Ouster Of Afghans At Refugee Camp Resumes

Team Infidel

Forum Spin Doctor
Miami Herald
April 22, 2008
Pg. 11
Pakistan is again forcing Afghan refugees to return home. It plans to send all Afghan refugees back by the end of 2009.
By Saeed Shah, McClatchy News Service
Pakistani authorities have resumed sending tens of thousands of Afghan refugees, many of whom have lived for decades in camps near the Afghanistan-Pakistan border, back to Afghanistan.
The ouster of the Afghans from the massive Jalozai refugee camp just east of Peshawar was put on hold last week after fighting broke out along the highway that leads through the legendary Khyber Pass to the Afghan border.
On Sunday, however, brightly colored trucks were making their way through the pass again, loaded with the worldly possessions of thousands of Afghan families. Women and children perched on top as the trucks lurched forward.
An estimated 2,000 Afghan refugees passed through the border checkpoint at Torkham on Sunday. They came in giant, open-top trucks, heavily laden with everything from doors, window frames and beds to piles of wooden beams and planks that will be used to construct homes in Afghanistan.
Rahul Amin, a bus conductor, was born in Jalozai. Now 19, he said that Pakistan is his home.
''We don't think of Afghanistan as our country,'' he said. ``When I have raised my voice, it is for Pakistan.''
Jalozai was established in 1980 as Afghans began fleeing the Soviet invasion of their country, and it was the largest and oldest camp for Afghan refugees in Pakistan, once housing 80,000 people in a small city of solid mud or brick homes, electricity, running water and schools.
Last week, bulldozers moved in to begin demolition, making rubble of the houses and shops that once stood along the settlement's main road. Neat piles of bricks and wood marked what some refugees had salvaged for resale. Others are taking the material with them.
Shah Ghasi, 70, sat alongside a pile of wood, hoping for customers. His home in Mazar-i-Sharif, Afghanistan, was destroyed during the Soviet invasion of the 1980s.
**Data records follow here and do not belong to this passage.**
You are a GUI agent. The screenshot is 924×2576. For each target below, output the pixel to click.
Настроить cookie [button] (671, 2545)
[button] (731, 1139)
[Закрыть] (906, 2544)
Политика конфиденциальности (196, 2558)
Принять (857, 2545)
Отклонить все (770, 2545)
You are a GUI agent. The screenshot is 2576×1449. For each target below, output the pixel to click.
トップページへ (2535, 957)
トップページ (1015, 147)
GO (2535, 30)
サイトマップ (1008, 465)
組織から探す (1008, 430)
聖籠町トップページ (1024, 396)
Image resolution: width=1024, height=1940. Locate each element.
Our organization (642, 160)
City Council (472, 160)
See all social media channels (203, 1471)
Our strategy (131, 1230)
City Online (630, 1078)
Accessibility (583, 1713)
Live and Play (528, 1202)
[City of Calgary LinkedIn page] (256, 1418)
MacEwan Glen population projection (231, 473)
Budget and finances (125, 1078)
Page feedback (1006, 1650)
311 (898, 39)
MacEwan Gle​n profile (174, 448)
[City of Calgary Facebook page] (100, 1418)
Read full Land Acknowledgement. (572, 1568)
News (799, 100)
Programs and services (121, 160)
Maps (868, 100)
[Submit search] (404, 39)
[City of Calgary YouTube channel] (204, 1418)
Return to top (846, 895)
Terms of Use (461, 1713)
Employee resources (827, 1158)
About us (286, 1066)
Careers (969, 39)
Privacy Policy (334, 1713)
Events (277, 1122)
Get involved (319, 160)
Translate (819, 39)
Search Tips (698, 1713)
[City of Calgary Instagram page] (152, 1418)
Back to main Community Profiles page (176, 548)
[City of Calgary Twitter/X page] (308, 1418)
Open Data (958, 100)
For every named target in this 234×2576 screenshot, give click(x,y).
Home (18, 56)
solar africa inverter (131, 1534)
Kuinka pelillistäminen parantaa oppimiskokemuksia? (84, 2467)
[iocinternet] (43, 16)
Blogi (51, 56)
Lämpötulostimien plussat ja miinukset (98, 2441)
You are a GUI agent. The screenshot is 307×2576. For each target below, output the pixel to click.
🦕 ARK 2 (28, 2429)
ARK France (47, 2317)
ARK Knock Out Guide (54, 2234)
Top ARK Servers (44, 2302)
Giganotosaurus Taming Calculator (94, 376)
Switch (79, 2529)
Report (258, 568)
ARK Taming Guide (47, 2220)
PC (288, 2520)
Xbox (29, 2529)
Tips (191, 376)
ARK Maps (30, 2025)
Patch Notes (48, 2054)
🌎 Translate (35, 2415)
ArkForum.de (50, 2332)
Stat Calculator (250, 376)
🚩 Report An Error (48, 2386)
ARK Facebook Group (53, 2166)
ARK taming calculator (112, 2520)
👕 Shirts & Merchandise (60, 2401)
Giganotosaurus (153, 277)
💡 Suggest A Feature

He has been at Jalozai for 24 years.
''We are homeless here now, and we will be homeless there'' in Afghanistan, he said. ``I don't have the money to go.''
More than three million Afghans fled to Pakistan, where they've lived ever since without being given citizenship.
''In other countries, you get citizenship after five years, here you don't get it after 20 years,'' said 21-year-old Hazmat Khan. ``[Jalozai] was just a jungle. We turned it into a town. There wasn't even a donkey here before.
``My younger brother went to Kabul. He doesn't have so much as water there.''
Pakistan plans to send all Afghan refugees back by the end of 2009. But the office of the U.N. High Commissioner for Refugees in Pakistan has warned that so speedy a resettlement program risks creating a humanitarian crisis, given the conflict in Afghanistan.
Pakistan's haste may be tied to security concerns. Jalozai and other camps were once the breeding ground for anti-Soviet jihadis. These days, a different breed of jihadi, the Taliban, are believed to use them as places to rest between campaigns.
The Shamshatoo camp is associated with Afghan military commander Gulbuddin Hekmatyar, while Ustad Abdul Rasul Sayyaf, a veteran mujahaddin fighter and hard-line Islamic theologian, allegedly ran Jalozai.
''You never know who comes and who goes in these camps,'' said Mehmood Shah, a former top provincial interior ministry official. ``The government of Pakistan has decided that the Afghan mujahaddin must finally go back.''
Shah said that the U.S. officials he'd discussed the issue with were uncertain whether closing the camps was a good idea.
''The U.S. was 50-50 on this issue,'' Shah said.